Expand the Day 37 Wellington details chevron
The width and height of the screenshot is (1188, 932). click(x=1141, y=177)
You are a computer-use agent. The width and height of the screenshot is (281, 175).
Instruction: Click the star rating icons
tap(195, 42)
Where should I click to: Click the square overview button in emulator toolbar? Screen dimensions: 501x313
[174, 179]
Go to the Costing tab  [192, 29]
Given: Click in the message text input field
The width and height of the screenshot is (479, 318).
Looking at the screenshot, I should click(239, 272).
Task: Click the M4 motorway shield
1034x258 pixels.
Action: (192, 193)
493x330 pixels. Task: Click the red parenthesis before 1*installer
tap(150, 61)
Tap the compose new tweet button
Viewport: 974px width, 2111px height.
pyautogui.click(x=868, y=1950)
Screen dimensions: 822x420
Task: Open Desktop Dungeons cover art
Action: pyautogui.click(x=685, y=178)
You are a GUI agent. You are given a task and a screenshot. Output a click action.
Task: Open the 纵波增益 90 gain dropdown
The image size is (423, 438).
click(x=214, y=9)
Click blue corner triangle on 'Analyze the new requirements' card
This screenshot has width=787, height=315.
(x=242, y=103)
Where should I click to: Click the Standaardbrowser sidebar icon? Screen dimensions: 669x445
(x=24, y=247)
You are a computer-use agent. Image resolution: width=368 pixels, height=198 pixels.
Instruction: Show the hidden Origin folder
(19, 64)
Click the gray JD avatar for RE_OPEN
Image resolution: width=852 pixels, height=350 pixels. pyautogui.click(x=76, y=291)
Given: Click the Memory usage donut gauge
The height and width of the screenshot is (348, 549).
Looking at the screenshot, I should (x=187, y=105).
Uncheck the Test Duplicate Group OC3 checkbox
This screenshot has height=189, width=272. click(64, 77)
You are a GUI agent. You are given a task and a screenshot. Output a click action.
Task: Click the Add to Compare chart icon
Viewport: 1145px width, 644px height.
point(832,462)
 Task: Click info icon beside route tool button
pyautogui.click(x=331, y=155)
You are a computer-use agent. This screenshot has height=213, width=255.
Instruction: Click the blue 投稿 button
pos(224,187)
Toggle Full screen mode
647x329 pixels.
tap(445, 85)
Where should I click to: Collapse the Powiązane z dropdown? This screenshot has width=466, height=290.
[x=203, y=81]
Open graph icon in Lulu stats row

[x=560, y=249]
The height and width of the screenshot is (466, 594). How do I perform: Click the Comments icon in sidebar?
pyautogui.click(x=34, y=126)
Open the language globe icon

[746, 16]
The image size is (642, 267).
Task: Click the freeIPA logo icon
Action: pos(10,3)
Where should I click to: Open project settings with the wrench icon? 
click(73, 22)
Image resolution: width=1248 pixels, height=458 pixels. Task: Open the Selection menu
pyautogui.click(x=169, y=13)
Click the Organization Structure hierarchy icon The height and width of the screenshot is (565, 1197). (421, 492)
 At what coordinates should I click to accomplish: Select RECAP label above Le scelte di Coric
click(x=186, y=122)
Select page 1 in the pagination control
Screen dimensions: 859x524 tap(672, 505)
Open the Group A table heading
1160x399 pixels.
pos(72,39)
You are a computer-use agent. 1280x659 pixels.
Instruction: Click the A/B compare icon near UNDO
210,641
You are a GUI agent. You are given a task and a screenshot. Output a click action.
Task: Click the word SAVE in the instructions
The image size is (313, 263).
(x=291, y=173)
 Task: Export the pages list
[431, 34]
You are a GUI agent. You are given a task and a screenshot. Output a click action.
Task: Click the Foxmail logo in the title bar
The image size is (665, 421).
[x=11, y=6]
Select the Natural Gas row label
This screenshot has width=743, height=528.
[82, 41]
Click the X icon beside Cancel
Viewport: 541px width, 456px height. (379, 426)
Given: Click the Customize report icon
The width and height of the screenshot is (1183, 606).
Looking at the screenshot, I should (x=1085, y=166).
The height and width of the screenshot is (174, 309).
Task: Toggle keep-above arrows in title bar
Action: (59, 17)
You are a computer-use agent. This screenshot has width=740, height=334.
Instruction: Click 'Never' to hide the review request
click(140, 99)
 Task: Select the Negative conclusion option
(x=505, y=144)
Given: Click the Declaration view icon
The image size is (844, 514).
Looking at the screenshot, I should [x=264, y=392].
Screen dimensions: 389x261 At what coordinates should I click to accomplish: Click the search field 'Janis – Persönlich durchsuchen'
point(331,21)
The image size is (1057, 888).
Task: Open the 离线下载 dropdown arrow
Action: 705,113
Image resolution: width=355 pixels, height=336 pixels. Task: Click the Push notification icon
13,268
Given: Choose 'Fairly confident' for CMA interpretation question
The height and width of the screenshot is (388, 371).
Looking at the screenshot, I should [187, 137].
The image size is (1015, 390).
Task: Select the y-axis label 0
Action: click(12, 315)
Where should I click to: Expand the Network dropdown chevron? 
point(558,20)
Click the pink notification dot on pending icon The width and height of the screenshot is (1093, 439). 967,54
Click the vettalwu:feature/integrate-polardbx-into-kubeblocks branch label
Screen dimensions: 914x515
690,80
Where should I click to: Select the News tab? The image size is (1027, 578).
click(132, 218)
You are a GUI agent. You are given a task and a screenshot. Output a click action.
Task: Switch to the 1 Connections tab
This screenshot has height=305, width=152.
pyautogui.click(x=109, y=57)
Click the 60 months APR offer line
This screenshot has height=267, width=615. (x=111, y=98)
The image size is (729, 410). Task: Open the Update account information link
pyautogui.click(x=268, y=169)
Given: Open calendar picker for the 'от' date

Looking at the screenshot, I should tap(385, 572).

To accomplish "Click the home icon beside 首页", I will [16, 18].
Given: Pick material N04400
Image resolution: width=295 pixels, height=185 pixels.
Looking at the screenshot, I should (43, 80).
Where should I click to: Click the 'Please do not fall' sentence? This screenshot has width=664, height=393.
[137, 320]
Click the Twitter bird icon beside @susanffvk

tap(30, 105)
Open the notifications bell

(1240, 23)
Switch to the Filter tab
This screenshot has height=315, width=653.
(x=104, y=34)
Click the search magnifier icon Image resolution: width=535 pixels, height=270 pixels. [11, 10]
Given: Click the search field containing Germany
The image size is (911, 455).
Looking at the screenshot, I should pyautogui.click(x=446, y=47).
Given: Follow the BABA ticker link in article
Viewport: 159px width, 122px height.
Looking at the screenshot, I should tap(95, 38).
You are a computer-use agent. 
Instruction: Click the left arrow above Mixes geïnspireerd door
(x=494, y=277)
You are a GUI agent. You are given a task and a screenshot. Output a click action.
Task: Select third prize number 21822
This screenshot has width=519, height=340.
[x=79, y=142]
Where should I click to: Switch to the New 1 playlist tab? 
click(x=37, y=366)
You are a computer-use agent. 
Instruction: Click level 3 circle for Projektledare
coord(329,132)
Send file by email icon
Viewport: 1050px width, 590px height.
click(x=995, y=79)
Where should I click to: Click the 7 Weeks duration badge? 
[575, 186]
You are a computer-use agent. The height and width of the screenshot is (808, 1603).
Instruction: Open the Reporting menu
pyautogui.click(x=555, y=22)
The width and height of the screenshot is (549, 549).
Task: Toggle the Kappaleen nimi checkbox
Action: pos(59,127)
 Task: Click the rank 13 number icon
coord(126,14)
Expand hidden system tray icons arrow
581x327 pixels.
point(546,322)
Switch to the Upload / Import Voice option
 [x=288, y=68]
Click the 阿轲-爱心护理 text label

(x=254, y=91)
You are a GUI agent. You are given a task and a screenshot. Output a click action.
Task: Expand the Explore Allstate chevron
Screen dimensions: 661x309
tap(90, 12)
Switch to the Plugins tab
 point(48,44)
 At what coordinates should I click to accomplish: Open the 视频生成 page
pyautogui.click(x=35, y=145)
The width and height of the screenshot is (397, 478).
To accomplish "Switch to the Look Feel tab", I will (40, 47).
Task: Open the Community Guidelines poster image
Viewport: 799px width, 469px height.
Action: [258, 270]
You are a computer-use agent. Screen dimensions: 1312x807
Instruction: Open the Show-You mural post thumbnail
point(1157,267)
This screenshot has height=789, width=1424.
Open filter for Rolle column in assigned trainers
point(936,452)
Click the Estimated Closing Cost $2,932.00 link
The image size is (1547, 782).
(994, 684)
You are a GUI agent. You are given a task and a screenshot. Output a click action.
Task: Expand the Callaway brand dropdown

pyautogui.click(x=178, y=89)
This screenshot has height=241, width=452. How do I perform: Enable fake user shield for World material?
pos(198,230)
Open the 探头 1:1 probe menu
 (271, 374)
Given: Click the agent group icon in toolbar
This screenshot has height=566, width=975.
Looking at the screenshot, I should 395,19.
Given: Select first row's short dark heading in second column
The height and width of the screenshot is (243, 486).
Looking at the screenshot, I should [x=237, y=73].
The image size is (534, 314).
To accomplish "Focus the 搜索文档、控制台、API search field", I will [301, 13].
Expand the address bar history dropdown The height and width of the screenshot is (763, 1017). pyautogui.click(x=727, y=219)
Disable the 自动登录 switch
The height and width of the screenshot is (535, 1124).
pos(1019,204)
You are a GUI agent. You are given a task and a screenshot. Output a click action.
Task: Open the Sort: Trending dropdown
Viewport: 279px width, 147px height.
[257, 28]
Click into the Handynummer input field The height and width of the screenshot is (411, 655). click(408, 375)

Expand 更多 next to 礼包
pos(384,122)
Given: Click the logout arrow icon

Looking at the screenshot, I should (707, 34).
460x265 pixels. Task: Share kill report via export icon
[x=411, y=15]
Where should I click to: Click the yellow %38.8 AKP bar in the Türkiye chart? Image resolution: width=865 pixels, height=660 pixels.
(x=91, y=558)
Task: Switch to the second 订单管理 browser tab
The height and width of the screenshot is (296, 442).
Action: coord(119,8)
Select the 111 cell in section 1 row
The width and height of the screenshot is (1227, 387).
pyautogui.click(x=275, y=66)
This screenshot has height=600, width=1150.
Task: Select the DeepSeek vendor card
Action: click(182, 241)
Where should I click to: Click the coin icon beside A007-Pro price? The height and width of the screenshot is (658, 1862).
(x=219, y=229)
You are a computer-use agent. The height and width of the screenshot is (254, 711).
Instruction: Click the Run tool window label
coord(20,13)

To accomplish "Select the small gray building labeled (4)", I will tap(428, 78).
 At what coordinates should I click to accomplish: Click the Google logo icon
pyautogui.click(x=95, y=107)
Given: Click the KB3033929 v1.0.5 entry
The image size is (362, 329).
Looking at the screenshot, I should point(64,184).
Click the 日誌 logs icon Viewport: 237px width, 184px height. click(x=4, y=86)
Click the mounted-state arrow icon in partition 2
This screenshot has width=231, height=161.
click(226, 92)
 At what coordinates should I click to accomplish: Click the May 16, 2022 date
——
A number is the only answer here: how many lines of the material above contain "input"?

2